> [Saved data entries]
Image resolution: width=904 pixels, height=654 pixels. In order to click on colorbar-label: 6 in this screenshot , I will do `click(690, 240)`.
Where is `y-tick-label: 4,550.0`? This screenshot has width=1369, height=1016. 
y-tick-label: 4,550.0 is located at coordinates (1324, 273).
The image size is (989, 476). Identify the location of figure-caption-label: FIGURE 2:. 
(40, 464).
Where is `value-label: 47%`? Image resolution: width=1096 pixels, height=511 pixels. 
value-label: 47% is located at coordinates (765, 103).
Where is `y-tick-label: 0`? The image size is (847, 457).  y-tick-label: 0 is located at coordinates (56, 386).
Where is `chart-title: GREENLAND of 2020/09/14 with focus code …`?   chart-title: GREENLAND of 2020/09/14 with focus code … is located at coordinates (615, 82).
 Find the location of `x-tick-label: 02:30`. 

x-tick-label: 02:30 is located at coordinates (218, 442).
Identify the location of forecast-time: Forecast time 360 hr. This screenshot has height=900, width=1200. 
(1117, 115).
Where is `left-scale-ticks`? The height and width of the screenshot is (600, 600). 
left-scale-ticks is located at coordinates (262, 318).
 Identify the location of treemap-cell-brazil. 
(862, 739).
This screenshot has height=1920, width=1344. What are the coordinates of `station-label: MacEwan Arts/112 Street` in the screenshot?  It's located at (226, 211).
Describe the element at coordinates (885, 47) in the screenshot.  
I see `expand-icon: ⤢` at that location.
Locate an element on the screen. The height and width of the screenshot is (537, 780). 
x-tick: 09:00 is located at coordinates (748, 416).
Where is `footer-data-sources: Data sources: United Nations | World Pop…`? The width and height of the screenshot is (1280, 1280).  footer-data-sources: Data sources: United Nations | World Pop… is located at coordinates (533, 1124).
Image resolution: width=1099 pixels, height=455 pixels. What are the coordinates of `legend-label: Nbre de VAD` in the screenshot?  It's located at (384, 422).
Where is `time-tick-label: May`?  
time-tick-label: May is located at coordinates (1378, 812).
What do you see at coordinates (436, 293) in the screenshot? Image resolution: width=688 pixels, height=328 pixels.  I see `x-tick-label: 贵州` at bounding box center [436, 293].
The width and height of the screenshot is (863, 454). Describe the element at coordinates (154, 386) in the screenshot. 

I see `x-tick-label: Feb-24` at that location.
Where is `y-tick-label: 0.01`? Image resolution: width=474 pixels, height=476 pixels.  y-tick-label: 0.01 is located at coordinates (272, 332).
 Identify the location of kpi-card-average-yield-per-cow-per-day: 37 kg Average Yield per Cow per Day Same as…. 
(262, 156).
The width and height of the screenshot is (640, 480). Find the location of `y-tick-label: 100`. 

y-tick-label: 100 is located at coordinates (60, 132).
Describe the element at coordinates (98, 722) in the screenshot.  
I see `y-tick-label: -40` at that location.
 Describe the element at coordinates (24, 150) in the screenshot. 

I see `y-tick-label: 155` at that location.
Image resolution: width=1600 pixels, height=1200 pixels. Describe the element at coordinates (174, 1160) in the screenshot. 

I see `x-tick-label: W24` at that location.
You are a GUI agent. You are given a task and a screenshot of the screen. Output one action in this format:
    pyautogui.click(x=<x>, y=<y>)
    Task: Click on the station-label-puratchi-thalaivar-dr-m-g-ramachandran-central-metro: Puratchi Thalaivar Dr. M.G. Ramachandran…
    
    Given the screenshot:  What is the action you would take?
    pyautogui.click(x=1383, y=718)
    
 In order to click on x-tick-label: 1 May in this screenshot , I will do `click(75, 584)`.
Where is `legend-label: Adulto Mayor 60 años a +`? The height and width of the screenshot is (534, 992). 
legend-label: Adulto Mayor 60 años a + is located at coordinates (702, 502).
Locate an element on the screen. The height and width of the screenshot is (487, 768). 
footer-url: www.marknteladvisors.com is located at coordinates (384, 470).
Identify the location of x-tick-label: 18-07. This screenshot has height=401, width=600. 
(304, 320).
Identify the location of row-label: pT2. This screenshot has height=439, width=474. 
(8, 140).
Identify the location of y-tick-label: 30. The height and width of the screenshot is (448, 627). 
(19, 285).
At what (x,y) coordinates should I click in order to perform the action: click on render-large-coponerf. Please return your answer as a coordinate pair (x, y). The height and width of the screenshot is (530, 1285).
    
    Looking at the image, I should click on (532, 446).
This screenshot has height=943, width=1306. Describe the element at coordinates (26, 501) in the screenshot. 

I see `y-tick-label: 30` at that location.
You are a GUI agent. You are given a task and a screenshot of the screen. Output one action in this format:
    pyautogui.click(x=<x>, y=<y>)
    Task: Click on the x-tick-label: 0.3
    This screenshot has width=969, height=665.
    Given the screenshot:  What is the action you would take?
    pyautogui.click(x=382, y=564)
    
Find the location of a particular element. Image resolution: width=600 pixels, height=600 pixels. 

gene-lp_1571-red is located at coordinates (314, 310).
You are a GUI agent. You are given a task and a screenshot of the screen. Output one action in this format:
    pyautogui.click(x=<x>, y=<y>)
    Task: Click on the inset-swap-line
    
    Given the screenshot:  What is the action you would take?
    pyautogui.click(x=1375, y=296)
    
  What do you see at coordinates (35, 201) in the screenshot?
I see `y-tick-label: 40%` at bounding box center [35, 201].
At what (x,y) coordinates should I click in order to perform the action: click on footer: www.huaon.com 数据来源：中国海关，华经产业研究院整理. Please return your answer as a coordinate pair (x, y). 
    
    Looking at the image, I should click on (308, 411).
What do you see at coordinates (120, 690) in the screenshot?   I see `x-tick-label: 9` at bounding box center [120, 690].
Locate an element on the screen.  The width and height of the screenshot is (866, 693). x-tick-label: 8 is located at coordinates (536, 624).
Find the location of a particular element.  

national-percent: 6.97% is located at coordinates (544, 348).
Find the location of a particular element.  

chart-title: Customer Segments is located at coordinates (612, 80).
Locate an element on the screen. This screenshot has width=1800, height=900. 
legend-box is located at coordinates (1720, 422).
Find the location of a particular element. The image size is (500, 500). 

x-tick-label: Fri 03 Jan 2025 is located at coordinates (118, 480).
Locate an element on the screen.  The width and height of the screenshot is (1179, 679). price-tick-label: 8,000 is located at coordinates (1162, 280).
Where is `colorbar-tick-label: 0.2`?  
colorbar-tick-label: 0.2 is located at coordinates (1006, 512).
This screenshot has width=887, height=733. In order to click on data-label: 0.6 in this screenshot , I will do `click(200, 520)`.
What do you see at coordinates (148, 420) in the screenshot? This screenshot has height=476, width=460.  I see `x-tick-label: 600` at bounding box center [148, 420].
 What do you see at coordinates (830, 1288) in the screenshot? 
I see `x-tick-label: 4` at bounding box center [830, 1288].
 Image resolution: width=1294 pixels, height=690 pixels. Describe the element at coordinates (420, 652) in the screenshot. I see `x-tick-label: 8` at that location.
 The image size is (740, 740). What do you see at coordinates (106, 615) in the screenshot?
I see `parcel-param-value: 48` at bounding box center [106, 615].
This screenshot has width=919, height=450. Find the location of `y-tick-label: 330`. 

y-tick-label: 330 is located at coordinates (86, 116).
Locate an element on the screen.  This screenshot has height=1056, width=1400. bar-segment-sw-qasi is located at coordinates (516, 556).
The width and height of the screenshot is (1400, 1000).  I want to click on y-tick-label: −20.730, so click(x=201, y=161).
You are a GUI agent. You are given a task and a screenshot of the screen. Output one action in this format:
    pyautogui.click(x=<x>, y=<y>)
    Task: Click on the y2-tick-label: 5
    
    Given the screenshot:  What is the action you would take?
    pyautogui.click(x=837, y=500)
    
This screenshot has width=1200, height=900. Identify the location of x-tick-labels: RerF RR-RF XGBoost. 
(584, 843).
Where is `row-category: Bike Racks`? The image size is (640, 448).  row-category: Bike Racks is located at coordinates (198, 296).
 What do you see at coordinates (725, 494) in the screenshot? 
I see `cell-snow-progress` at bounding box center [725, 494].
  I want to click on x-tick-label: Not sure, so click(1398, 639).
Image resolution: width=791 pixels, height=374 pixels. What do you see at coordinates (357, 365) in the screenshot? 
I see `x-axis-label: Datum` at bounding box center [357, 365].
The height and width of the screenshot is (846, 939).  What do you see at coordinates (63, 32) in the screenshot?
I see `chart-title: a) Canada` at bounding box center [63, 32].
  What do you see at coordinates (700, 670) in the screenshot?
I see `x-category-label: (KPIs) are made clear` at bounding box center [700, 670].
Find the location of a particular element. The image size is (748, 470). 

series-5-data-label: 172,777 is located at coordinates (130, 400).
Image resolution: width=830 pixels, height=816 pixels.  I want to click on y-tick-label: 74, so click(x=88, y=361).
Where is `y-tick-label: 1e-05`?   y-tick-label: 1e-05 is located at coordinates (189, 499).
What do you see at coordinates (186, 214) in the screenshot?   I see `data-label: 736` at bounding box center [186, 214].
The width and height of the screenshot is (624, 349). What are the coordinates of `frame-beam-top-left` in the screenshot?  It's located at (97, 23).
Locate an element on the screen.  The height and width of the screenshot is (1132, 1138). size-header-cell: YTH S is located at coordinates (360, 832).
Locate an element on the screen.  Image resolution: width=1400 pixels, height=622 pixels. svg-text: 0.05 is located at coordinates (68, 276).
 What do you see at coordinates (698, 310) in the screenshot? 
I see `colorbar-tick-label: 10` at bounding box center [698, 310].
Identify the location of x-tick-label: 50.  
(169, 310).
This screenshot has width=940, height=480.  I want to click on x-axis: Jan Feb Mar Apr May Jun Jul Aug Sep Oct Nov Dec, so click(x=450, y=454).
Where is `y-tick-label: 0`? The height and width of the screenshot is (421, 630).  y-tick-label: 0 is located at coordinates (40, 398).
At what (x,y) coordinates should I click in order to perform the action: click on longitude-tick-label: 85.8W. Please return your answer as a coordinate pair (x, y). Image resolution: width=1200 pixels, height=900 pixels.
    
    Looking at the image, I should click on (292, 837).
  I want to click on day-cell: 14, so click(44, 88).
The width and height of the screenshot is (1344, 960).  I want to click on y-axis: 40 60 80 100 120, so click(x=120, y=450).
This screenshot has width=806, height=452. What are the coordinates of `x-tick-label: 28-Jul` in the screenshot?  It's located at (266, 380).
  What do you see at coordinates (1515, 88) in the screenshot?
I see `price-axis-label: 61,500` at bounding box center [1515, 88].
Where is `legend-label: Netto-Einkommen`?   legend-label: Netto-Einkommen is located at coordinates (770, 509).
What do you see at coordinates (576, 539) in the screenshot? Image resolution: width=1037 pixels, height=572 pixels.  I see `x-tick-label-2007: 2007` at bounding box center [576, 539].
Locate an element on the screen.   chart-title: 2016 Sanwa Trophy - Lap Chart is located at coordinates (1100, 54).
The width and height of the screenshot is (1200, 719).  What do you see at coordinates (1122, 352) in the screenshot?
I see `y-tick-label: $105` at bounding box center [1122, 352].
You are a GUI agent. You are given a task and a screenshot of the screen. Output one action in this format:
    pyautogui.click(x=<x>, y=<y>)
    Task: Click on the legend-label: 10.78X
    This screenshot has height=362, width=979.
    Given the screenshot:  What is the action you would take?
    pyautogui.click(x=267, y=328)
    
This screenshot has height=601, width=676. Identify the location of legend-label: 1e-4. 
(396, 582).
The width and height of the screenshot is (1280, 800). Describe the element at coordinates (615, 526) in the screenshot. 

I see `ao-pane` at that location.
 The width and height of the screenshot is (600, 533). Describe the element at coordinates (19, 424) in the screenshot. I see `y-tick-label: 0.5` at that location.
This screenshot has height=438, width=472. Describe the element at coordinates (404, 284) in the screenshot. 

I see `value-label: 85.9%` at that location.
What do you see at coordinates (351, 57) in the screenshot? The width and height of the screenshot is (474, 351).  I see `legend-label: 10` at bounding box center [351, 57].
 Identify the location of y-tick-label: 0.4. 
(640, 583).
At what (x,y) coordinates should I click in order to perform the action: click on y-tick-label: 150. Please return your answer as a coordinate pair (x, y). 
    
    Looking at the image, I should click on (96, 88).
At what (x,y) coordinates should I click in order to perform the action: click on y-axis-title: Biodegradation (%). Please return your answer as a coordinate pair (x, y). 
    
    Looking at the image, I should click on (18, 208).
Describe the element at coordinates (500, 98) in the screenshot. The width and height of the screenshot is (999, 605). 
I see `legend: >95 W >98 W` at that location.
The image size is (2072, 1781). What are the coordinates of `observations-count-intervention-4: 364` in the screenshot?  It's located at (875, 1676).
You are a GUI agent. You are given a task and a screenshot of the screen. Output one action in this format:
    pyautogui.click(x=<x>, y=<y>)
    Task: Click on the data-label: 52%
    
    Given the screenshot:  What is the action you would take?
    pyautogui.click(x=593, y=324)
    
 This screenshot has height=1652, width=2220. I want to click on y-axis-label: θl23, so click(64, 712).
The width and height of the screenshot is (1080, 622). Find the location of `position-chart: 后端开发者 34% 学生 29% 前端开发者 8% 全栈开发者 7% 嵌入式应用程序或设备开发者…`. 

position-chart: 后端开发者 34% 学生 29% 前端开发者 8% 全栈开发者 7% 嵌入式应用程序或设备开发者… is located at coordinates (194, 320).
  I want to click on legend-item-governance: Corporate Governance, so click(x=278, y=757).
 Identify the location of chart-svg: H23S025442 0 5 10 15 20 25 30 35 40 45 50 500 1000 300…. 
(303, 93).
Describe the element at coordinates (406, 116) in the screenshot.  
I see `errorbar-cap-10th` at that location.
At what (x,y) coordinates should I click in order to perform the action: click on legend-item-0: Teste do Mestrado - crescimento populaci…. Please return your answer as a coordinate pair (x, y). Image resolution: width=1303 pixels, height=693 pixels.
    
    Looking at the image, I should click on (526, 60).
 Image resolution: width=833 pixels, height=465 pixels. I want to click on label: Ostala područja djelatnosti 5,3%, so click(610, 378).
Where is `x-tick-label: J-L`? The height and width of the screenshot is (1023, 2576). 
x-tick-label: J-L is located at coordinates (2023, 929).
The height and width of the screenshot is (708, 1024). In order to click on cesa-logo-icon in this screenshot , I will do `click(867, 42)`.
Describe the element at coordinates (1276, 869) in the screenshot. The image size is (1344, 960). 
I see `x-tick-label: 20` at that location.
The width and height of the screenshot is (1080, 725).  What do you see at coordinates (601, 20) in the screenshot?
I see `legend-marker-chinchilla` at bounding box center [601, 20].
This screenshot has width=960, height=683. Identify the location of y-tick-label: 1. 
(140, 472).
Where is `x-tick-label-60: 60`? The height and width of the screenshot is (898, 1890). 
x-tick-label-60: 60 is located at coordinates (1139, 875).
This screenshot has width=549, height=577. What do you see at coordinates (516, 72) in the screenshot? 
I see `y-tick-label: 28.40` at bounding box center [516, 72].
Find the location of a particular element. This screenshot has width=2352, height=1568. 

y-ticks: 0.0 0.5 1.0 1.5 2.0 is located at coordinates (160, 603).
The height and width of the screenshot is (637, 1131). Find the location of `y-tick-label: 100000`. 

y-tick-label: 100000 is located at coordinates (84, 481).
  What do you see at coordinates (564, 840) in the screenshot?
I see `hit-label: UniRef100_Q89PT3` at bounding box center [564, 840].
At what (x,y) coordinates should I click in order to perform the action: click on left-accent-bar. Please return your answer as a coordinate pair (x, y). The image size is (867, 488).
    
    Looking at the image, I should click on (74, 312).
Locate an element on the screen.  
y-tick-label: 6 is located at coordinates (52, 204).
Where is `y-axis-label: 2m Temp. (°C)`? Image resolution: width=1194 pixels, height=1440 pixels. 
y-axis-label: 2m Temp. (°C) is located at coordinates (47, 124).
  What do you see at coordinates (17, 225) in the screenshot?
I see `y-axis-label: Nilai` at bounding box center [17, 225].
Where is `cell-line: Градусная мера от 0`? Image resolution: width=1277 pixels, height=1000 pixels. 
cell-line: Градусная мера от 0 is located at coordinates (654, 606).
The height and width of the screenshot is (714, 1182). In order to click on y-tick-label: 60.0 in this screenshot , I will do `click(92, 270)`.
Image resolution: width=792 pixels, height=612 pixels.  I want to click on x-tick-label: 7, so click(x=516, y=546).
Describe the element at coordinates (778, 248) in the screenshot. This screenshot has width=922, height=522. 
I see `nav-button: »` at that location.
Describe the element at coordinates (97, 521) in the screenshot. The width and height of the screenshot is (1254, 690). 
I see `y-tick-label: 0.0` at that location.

> [What is being asked] Reproduce the records verbatim from their first line through the line containing "coordinates (56, 386).", inclusive.

> [Solution to this problem]
Image resolution: width=904 pixels, height=654 pixels. In order to click on colorbar-label: 6 in this screenshot , I will do `click(690, 240)`.
Where is `y-tick-label: 4,550.0`? This screenshot has width=1369, height=1016. 
y-tick-label: 4,550.0 is located at coordinates (1324, 273).
The image size is (989, 476). Identify the location of figure-caption-label: FIGURE 2:. 
(40, 464).
Where is `value-label: 47%`? Image resolution: width=1096 pixels, height=511 pixels. 
value-label: 47% is located at coordinates (765, 103).
Where is `y-tick-label: 0`? The image size is (847, 457).  y-tick-label: 0 is located at coordinates (56, 386).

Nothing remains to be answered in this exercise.